按照组织心理学的研究成果,合理解释和回应是影响当事人公正感的一项重要指标,这也构成了人类法官发力的方向之一。众所周知,人与人之间的对话不仅依赖于语义,还依赖于语用。在日常生活中,人与人之间的对话只有一部分(甚至是很小的一部分)是通过语义来传达的,而更多是通过语气、语调、手势、表情、眼神来传达的。对于主要通过语义学习获取信息的人工智能来说,它要明白人们之间即时对话的全部内容是非常困难的,由于语用知识的缺乏,它可能只能理解人们对话信息的一部分,在缺乏信息的情况下,人工智能可能无法明白当事人的准确意思,甚至完全弄反对话的真正意思,在这种情况下,司法人工智能就无法很好地回应当事人的观点和疑问,也影响到了当事人对公正的感知。

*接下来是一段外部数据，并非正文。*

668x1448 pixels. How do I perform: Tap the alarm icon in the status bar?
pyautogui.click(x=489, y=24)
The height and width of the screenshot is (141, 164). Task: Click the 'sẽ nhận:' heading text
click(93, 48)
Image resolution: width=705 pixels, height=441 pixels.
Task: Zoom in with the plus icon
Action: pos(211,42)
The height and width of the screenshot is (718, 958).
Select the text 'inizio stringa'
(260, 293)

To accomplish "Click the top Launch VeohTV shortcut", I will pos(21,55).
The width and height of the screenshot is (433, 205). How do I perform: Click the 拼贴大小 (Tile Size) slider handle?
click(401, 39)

而在面对面地交谈中理解他人,对他人的观点和问题作出适当的回应,恰恰是人类法官的优势所在。相比于司法人工智能,在面对面的交流和对话中,人类法官对当事人观点、提问的理解能力和回应能力都会更好。不过,也不是所有人类法官在合理解释上都做得一样好,有些法官明显做得更好,这一点宋鱼水法官的做法值得效仿。她经常不厌其烦地向不理解判决的当事人及其律师释法说理,耐心解答他们提出的各种困惑和问题,比如在一件融资租赁纠纷中,当事人不能理解她的判决理由,“经过她十几次的分析、讲解,最终解开了他们心中的疑惑”④中央宣传部新闻局、中央先进性教育活动办公室宣传组、最高人民法院新闻办编:《宋鱼水:新型法官》,第47页。,做到了胜败皆服。

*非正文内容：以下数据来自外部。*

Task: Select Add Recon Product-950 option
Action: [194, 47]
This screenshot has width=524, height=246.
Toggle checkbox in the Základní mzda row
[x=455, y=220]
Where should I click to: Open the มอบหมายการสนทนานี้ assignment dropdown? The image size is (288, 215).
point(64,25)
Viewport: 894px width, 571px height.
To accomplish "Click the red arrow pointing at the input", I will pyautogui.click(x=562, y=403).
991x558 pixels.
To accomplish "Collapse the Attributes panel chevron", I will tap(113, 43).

总之,人工智能与人类法官两者各擅胜场,前者在客观性方面更加擅长,后者在人性化方面更加优胜。司法人工智能的发展不是要走跟人类法官同质化的道路,而是要与人类法官错位竞争。人类法官则可以将司法场域中一些需要高度客观性、中立性、一致性的工作交给司法人工智能,而致力于发挥自己在灵活性、回应性、人性化方面的特长。

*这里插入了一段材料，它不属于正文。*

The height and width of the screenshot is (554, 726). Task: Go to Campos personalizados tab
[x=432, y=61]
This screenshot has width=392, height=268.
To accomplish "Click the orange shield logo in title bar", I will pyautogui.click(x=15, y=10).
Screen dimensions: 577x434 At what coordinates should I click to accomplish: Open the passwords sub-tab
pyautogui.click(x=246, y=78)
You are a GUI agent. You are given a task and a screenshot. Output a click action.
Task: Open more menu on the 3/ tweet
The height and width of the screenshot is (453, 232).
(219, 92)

在人工智能审判出现后,从司法供给的角度看,出现了人工智能审判和人类法官审判两种产品供给,但是从司法需求的角度来看,人类自始至终对司法的需求只有一个,即获得公正,而来自公正感的实证研究能够最有力地证明,目前的人工智能审判无法独自满足人类对司法的需求,人类的公正感只有人类法官才可能满足。不过,人工智能审判在满足公正感方面也有自己的独到之处,甚至可以补足人类法官的短板。因此,即使人工智能不能取代人类法官,也可以成为人类法官的有力助手。在这种情况下,我们就应该更多地考虑司法人工智能与人类法官如何互补或搭配的问题。在当事人公正感这一标准的指引下,本文描绘了一个明确的图景,简单来说,就是人工智能可以发挥其在中立性、一致性方面的优势来提升当事人的公正感,而人类法官可以发挥其在准确性、控制感、尊重感、合理解释方面的优势来提升当事人的公正感。人工智能与人类法官,两者优势互补,应各展所长,一起致力于当事人公正感的提升。换言之,我们的目标是在一个科学的结构中,同时发挥人类法官与人工智能的优势,服务于公正司法的光荣事业,而对于人工智能和人类法官的具体搭配场景以及相应的审判结构构造,则是未来需要进一步研究的问题。